Enter the team’s 2D tunnel-transistors. Emerging out of Banerjee’s longstandingresearch efforts to develop high-performance, low-power consumption transistors to meet the growing hunger for processing without a matching increase in power requirement, these atomically thin, nanoscale transistors are responsive at low voltages, and as the foundation of the researchers’ NM platform, can mimic the highly energy efficient operations of the human brain. In addition to lower off-state currents, the 2D TFETs also have a low subthreshold swing (SS), a parameter that describes how effectively a transistor can switch from off to on. According to Banerjee, a lower SS means a lower operating voltage, and faster and more efficient switching.
“Neuromorphic computing architectures are designed to operate with very sparse firing circuits,” said lead author Arnab Pal, “meaning they mimic how neurons in the brain fire only when necessary.” In contrast to the more conventional von Neumann architecture of today’s computers, in which data is processed sequentially, memory and processing components are separated and which continuously draw power throughout the entire operation, an event-driven system such as a NM computer fires up only when there is input to process, and memory and processing are distributed across an array of transistors. Companies like Intel and IBM have developed brain-inspired platforms, deploying billions of interconnected transistors and generating significant energy savings.

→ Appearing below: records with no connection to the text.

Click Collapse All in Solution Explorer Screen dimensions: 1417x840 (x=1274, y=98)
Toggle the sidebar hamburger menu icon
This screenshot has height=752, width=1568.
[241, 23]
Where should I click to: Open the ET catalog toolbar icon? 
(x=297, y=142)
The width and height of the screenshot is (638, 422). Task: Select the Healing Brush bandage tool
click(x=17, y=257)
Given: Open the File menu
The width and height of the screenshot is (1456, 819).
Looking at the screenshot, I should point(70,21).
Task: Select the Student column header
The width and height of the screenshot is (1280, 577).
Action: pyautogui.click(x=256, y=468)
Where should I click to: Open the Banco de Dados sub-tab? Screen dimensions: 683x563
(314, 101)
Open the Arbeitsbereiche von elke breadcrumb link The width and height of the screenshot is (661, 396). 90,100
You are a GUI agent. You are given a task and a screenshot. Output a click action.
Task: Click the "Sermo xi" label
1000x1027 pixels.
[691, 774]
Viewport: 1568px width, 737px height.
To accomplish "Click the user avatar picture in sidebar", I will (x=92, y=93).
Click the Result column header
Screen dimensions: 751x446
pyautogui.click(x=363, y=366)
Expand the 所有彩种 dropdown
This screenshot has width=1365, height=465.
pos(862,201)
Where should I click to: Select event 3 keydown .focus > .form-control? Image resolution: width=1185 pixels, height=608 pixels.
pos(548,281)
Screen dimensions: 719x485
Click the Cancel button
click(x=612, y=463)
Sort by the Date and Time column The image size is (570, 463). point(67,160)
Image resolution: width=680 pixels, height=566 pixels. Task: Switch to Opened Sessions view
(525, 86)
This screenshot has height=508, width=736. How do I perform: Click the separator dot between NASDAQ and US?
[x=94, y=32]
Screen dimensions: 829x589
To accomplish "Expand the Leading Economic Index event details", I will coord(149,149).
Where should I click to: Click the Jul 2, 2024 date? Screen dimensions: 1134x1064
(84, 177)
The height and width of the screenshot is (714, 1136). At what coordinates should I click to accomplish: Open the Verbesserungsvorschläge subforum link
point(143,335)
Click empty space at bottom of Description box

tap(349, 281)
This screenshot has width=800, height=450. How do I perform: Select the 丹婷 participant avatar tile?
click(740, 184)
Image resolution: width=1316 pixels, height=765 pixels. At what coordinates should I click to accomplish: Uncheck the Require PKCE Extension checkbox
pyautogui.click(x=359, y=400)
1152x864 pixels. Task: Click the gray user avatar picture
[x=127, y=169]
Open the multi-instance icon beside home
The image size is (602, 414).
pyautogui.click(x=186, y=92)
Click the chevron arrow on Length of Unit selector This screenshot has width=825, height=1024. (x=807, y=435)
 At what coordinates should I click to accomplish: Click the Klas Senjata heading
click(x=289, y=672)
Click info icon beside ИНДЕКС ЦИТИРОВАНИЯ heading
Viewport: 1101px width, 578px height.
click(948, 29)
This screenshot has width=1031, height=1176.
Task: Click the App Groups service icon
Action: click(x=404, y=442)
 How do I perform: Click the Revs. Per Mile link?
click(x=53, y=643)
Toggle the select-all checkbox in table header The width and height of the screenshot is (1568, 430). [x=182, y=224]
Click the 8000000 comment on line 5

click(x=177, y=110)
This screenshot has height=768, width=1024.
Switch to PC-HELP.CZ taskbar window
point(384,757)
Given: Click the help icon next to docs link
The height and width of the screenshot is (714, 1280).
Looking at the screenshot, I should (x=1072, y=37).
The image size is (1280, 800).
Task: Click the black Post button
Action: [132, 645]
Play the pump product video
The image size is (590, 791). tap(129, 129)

However, there’s still room for energy efficiency improvement, according to the researchers.
“In these systems, most of the energy is lost through leakage currents when the transistors are off, rather than during their active state,” Banerjee explained. A ubiquitous phenomenon in the world of electronics, leakage currents are small amounts of electricity that flow through a circuit even when it is in the off state (but still connected to power). According to the paper, current NM chips use traditional metal-oxide-semiconductor field-effect transistors (MOSFETs) which have a high on-state current, but also high off-state leakage. “Since the power efficiency of these chips is constrained by the off-state leakage, our approach — using tunneling transistors with much lower off-state current — can greatly improve power efficiency,” Banerjee said.
When integrated into a neuromorphic circuit, which emulates the firing and reset of neurons, the TFETs proved themselves more energy efficient than state-of-the-art MOSFETs, particularly the FinFETs (a MOSFET design that incorporates vertical “fins” as a way to provide better control of switching and leakage). TFETs are still in the experimental stage, however the performance and energy efficiency of neuromorphic circuits based on them makes them a promising candidate for the next generation of brain-inspired computing.
According to co-authors Vivek De (Intel Fellow) and Mike Davies (Director of Intel’s Neuromorphic Computing Lab), “Once realized, this platform can bring the energy consumption in chips to within two orders of magnitude with respect to the human brain — not accounting for the interface circuitry and memory storage elements. This represents a significant improvement from what is achievable today.”
Eventually, one can realize three-dimensional versions of these 2D-TFET based neuromorphic circuits to provide even closer emulation of the human brain, added Banerjee, widely recognized as one of the key visionaries behind 3D integrated circuits that are now witnessing wide scale commercial proliferation.